Quick, Robot, Draw!

Quick, Robot, Draw! turns Google’s Quick, Draw! sketches into normalized sequence data ready for in-context imitation learning with transformer-based diffusion policies, state-space models, and other sequence learners. The pipeline ingests the official .ndjson or .bin releases, preprocesses every sketch into absolute and delta trajectories with pen-state channels, assembles configurable K-shot prompt/query episodes, and stores everything in efficient backends with PyTorch-friendly loaders.

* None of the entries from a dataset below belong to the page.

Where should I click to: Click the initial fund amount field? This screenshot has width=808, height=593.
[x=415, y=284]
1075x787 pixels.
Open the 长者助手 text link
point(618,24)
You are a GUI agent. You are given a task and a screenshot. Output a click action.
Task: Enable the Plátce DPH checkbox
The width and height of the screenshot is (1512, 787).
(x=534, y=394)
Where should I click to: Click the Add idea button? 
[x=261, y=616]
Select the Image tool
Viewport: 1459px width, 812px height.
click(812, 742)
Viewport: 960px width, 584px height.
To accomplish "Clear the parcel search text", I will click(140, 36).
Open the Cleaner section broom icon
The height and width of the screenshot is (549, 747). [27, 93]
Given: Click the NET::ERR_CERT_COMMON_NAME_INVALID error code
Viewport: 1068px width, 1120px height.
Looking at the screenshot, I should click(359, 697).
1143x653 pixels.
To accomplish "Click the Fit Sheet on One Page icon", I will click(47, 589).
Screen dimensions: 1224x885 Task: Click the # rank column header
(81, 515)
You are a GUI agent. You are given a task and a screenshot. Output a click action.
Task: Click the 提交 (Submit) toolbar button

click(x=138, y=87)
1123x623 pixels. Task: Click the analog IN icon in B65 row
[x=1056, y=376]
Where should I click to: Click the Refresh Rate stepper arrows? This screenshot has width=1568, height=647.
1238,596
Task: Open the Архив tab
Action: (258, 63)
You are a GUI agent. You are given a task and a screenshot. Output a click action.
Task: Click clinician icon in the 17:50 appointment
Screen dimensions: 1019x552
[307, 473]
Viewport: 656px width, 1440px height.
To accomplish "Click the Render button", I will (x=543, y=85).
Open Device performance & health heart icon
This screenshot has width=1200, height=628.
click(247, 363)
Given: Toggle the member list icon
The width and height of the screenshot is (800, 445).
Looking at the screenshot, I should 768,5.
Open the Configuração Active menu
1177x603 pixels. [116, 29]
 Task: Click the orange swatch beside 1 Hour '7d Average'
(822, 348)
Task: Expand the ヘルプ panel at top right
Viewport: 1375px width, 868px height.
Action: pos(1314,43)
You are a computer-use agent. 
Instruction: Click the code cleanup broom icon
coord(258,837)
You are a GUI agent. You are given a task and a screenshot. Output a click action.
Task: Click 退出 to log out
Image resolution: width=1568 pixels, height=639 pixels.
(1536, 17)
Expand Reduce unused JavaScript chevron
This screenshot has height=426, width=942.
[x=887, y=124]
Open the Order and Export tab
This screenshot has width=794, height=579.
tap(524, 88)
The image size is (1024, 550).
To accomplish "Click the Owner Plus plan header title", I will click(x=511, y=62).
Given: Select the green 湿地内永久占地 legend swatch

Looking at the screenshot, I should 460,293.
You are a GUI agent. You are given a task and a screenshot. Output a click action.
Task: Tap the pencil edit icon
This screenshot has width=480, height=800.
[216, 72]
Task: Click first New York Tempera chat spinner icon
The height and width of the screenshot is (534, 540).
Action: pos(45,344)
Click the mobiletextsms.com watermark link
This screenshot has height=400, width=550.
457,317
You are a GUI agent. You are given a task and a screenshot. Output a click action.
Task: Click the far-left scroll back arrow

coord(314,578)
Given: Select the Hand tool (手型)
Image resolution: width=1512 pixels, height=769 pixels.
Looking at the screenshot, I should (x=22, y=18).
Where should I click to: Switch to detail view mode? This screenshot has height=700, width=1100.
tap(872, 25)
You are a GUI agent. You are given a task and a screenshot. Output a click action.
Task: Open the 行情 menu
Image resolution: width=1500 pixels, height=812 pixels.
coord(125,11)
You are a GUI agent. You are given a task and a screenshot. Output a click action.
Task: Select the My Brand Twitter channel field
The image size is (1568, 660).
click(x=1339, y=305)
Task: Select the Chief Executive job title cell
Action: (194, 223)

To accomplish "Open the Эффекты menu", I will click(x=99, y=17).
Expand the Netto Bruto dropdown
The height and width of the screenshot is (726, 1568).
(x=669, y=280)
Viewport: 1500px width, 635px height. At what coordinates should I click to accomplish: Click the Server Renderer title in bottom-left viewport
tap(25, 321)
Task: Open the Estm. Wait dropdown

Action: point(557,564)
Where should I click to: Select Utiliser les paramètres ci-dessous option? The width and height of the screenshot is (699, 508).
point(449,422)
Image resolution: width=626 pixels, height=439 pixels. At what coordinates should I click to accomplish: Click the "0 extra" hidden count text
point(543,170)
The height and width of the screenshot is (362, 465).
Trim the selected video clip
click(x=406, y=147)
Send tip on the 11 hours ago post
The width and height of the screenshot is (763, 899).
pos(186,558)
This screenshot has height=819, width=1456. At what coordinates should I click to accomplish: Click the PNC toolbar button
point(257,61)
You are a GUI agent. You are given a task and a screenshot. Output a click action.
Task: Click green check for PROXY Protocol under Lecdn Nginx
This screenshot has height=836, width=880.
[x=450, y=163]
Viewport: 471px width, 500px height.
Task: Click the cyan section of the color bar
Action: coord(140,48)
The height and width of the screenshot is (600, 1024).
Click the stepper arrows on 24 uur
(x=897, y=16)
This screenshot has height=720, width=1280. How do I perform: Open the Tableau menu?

A cat and a basketbal drawn by a diffusion policy

---

The Dataset

Consistent geometry: every sketch is centered, scaled into [-1, 1]^2, and available as both absolute points and cumulative deltas.
Episode-aware: episodes follow the structure [START, prompt₁, SEP, …, RESET, START, query, STOP] with binary control channels (pen, start, sep, reset, stop) so transformers and diffusion models can consume a single token stream.
High-throughput I/O: supports LMDB, WebDataset shards, or HDF5 for cached sketches/episodes plus deterministic PyTorch Dataset + collate utilities.
Inspectable + verifiable: ships with scripts to visualize, profile, and sanity-check the processed cache.

1. Requirements

Python 3.9+
pip install numpy torch lmdb h5py msgpack PyYAML tqdm matplotlib
- Install the appropriate PyTorch wheel for your platform/CUDA setup via pytorch.org.
gsutil for downloading the raw QuickDraw release.

2. Download the raw Quick, Draw! data

Quick, Robot, Draw! expects the official QuickDraw .ndjson or .bin files to live under a raw_root directory (default raw/). Pull whichever categories/splits you need:

# Install Google Cloud SDK for gsutil if necessary.
mkdir -p raw
gsutil -m cp 'gs://quickdraw_dataset/full/simplified/*.ndjson' raw/
# or selectively:
gsutil cp 'gs://quickdraw_dataset/full/raw/cat.ndjson' raw/

You can also download individual files via the Cloud Storage browser, then place them under raw/.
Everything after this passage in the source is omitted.